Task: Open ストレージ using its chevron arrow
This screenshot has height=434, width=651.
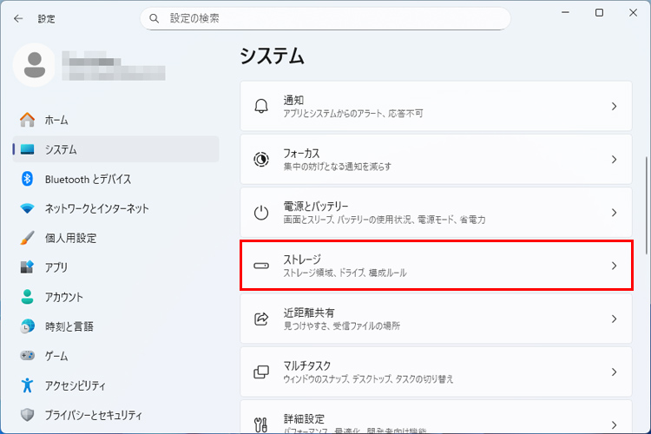Action: tap(614, 266)
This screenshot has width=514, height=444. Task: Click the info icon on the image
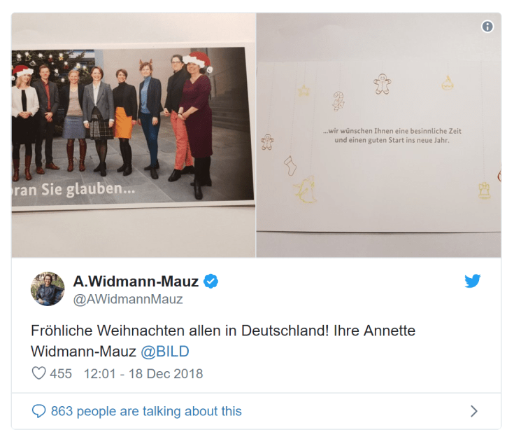[487, 26]
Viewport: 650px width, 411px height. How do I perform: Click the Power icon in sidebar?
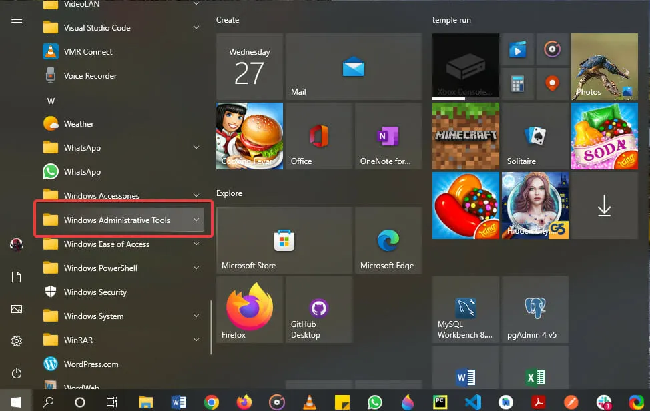pos(17,373)
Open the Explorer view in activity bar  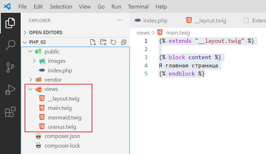pos(10,23)
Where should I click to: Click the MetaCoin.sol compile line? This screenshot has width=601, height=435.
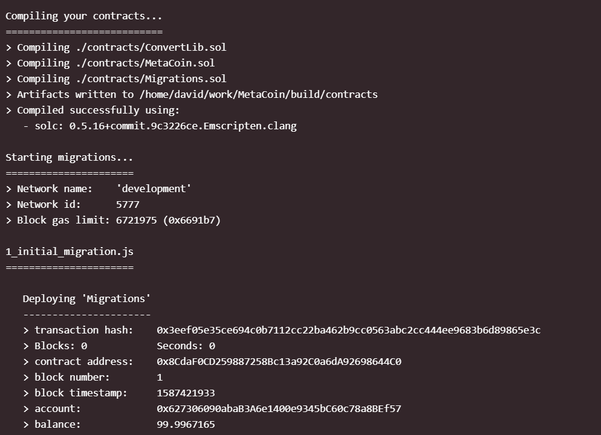[115, 63]
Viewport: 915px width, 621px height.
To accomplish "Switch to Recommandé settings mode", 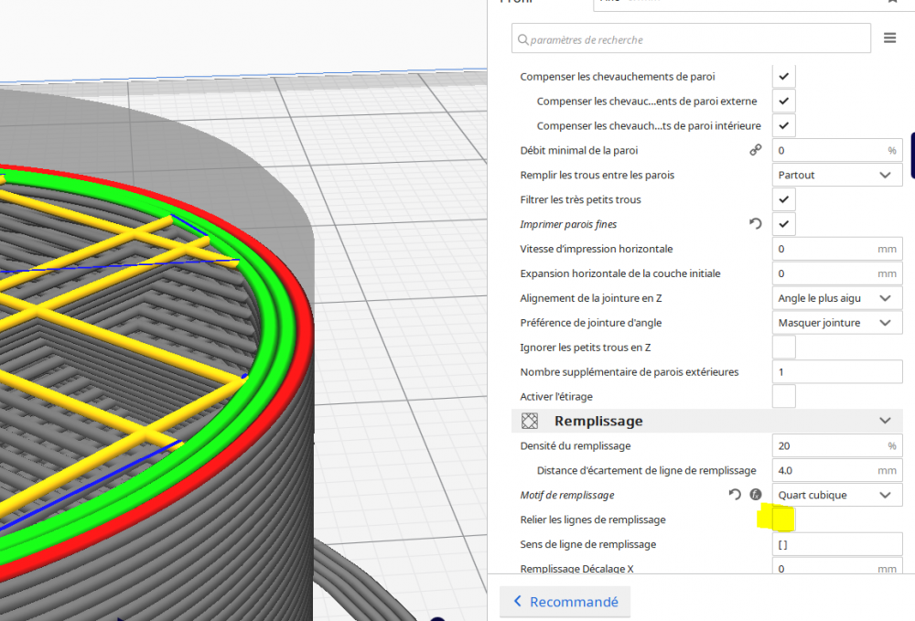I will (565, 601).
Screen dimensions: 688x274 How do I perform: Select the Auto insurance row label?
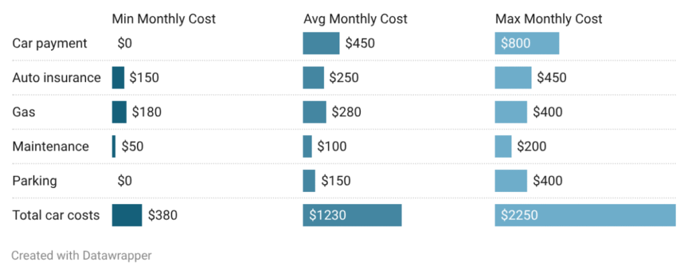(x=56, y=78)
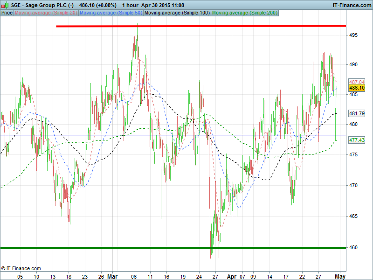Click IT-Finance.com link in top right
Image resolution: width=373 pixels, height=280 pixels.
pos(352,5)
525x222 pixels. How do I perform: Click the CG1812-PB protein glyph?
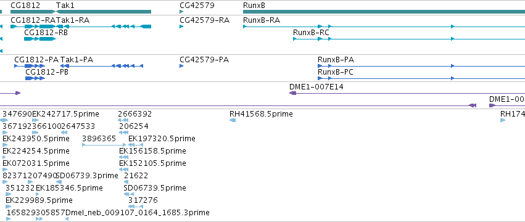(x=35, y=78)
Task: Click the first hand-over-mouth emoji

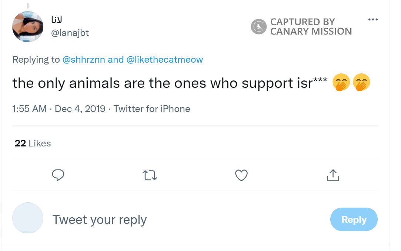Action: 341,83
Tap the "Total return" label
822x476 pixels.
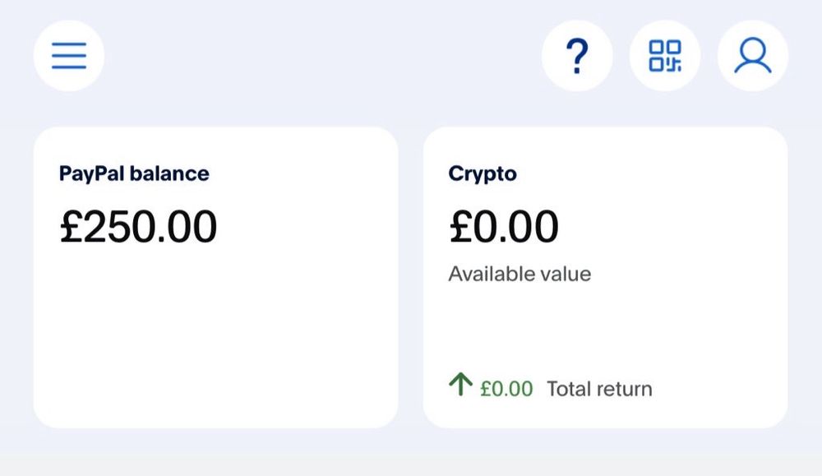tap(599, 389)
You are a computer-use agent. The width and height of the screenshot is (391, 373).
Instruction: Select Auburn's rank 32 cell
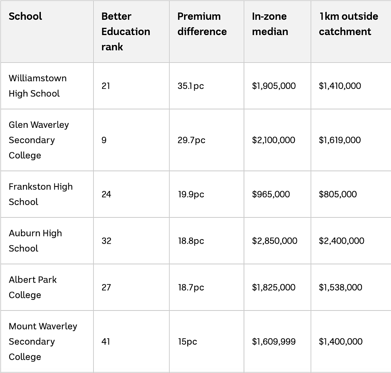pos(106,241)
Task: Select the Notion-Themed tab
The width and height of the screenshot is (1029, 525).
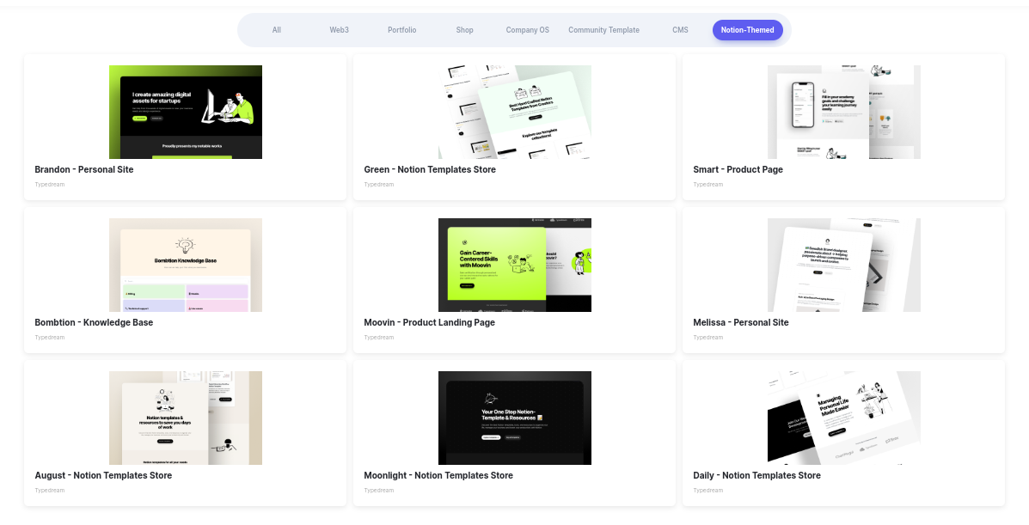Action: click(748, 30)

===

From the line containing "Task: Select the Notion-Themed tab" to the final line of the entries, both included, transcribe every line exactly, omit the pictures, and add nothing more.

→ **Response to this exercise**:
Task: Select the Notion-Themed tab
The width and height of the screenshot is (1029, 525).
Action: click(748, 30)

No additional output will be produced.